"From 1991 to 2019, Werner J. Patzelt (born 1953) has been full professor of “Political Systems and Comparative Analysis” at the Technical University of Dresden, Germany. After having received his academic education at the universities of Munich, Strasbourg and Ann Arbor / Michigan, he earned his PhD from Passau University 1984, where he then started his academic career.
Apart from Passau and Dresden, he has taught at the universities of Paris (École pratique de hautes études), Moscow (Higher School of Economics), and at summer schools of the International Political Science Association (IPSA) in Ankara, Antalya, Mexico City, Naples, Stellenbosch, and St. Petersburg. From 2009 to 2014 he was an elected member of the Executive Committee of the International Political Science Association; since 2016 he is IPSA’s summer school coordinator.
Awards: 1984 Cultural Award of Eastern Bavaria for the PhD-dissertation “Foundations of Ethnomethodology”; 1994 Science Award of the Deutsche Bundestag for the habilitation thesis “Members of Parliament and Representation”
His research interests include legislatures, parties, political culture, political communication, comparative historical political systems, evolutionary institutionalism, and social science epistemology & methodology.
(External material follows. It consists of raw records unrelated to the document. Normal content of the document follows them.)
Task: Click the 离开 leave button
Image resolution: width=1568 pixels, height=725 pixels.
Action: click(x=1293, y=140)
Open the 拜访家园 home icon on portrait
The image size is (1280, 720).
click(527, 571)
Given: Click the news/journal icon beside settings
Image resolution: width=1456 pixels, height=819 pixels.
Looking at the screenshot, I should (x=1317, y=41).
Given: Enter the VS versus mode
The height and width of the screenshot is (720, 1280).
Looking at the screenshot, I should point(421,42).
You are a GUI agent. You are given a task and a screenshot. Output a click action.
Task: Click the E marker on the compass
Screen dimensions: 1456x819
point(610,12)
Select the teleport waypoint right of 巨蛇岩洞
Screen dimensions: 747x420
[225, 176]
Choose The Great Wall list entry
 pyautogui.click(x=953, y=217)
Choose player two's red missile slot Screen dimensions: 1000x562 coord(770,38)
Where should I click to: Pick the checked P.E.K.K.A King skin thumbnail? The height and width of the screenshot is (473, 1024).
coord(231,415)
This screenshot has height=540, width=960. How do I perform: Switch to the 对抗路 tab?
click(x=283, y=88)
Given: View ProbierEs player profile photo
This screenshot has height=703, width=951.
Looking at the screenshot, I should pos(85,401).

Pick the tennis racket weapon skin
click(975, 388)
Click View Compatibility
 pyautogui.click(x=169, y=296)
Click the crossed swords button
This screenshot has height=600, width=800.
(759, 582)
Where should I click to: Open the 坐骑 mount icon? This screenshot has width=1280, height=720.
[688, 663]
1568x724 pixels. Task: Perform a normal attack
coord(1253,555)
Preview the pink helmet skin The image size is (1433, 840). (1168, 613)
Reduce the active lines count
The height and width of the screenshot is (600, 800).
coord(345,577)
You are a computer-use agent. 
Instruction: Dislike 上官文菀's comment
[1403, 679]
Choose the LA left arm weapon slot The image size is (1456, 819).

He is co-editor of the book series “Studien zur Parlamentarismusforschung” [Studies in parliamentary research] and member of the editorial board of the “Zeitschrift für Parlamentsfragen” [Journal of parliamentary affairs]. In addition he is active as a commentator of ongoing political events in newspapers, on radio, and on tv.
Awards: 1984 Cultural Award of Eastern Bavaria for the PhD-dissertation “Foundations of Ethnomethodology”; 1994 Science Award of the Deutsche Bundestag for the habilitation thesis “Members of Parliament and Representation”
In addition to some 80 more casual scientific texts, and to more than 300 journalistic articles and interviews, he has published roughly 100 articles in professional journals and some 250 book chapters. They cover, often in a comparative perspective, numerous topics of legislative research in a broad sense, political culture, populism, and evolutionary theory in the social sciences.